Wall Street’s suddenly looking less skeptical
Rivian is back in the spotlight after a Wall Street analyst said the stock could climb as much as 79%. That’s a pretty loud message for a name that’s spent most of its life being compared to Tesla like it’s the awkward cousin at Thanksgiving.
Why the bulls are circling
The article says Rivian’s latest financial results were “pretty strong,” which is analyst-speak for: the company is giving people fewer reasons to panic. That matters because EV stocks tend to trade on vibes, margins, and the eternal question of whether the cash burn is finally getting less scary.

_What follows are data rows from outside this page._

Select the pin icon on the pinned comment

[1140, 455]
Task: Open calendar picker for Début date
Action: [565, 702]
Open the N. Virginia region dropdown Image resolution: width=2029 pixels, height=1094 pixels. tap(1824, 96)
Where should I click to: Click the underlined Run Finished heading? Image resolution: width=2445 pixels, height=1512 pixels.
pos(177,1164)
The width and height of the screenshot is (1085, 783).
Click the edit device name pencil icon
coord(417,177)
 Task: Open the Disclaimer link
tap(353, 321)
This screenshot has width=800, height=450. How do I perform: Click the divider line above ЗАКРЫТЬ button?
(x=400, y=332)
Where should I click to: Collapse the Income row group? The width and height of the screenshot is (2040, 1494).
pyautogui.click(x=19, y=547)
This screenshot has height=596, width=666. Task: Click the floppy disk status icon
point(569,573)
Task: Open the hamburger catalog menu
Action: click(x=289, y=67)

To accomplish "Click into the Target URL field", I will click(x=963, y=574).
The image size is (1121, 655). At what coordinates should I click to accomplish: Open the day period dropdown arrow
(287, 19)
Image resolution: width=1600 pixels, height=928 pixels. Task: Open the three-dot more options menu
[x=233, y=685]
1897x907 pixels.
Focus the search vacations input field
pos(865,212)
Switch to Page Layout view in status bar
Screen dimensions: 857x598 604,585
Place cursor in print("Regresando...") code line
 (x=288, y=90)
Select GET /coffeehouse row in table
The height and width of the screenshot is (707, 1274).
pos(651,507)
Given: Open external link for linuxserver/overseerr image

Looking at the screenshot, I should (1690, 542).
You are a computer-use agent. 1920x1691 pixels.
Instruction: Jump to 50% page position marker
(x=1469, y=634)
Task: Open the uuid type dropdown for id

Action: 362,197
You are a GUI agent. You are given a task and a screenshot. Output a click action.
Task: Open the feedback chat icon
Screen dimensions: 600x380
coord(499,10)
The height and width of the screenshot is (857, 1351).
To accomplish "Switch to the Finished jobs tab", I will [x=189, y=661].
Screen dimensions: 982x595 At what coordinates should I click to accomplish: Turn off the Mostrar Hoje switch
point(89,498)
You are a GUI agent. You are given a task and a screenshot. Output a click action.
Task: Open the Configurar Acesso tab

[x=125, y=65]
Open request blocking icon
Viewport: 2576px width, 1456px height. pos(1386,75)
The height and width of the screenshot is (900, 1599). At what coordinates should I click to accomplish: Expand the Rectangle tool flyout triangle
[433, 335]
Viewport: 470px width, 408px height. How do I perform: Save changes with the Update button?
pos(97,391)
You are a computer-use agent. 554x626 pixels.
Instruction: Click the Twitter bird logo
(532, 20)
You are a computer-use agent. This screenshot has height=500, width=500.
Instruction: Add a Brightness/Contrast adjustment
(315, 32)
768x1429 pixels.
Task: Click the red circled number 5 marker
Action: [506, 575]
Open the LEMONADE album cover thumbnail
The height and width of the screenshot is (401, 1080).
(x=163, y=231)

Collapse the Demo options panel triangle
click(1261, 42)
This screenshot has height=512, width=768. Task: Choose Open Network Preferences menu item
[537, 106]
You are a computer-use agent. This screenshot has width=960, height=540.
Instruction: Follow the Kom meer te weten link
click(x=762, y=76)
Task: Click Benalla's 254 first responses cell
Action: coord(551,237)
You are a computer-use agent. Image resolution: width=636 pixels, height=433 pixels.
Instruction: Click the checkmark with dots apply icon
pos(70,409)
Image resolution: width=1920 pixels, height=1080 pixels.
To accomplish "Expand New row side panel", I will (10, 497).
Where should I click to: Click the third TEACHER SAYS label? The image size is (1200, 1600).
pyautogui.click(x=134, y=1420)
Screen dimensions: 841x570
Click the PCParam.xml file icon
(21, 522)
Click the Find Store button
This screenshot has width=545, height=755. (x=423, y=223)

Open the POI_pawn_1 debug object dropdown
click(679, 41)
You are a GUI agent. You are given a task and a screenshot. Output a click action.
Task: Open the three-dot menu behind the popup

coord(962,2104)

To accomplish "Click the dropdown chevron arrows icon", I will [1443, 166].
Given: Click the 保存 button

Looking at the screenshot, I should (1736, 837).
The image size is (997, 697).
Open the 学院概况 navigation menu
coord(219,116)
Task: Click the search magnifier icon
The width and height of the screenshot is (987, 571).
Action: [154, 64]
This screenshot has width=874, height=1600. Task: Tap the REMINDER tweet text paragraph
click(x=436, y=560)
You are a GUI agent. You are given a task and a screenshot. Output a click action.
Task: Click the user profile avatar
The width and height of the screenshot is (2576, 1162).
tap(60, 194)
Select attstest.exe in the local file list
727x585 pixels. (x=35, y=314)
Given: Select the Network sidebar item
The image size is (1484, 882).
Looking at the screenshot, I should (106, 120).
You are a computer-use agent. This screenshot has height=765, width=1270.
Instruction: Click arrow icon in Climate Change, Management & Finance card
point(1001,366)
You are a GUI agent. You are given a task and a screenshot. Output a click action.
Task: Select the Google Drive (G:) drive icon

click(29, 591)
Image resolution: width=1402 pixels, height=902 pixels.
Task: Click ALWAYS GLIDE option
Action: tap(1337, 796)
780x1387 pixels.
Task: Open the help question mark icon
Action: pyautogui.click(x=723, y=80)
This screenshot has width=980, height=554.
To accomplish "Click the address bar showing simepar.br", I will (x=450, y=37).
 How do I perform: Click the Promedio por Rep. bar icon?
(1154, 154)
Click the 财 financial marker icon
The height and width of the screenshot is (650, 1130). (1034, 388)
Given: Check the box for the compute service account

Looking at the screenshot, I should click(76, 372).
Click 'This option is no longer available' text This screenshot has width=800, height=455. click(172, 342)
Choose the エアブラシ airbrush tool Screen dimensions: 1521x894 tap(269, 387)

For investors, the key takeaway is simple:
- stronger results can give Wall Street more confidence in the business model
- a big upside call can pull in momentum traders fast
- but the stock still depends on execution, not just headlines
Not Tesla, and that’s the point
The headline makes a point of saying this isn’t about Tesla, which is almost funny because Tesla is usually the gravitational center of every EV conversation. Here, Rivian is the one getting the spotlight — and that suggests the market may be warming up to the idea that there’s room for more than one winner in electric vehicles.
Big picture: if Rivian keeps pairing better results with cleaner execution, analysts may stop treating it like a speculative side quest and start treating it like a real contender.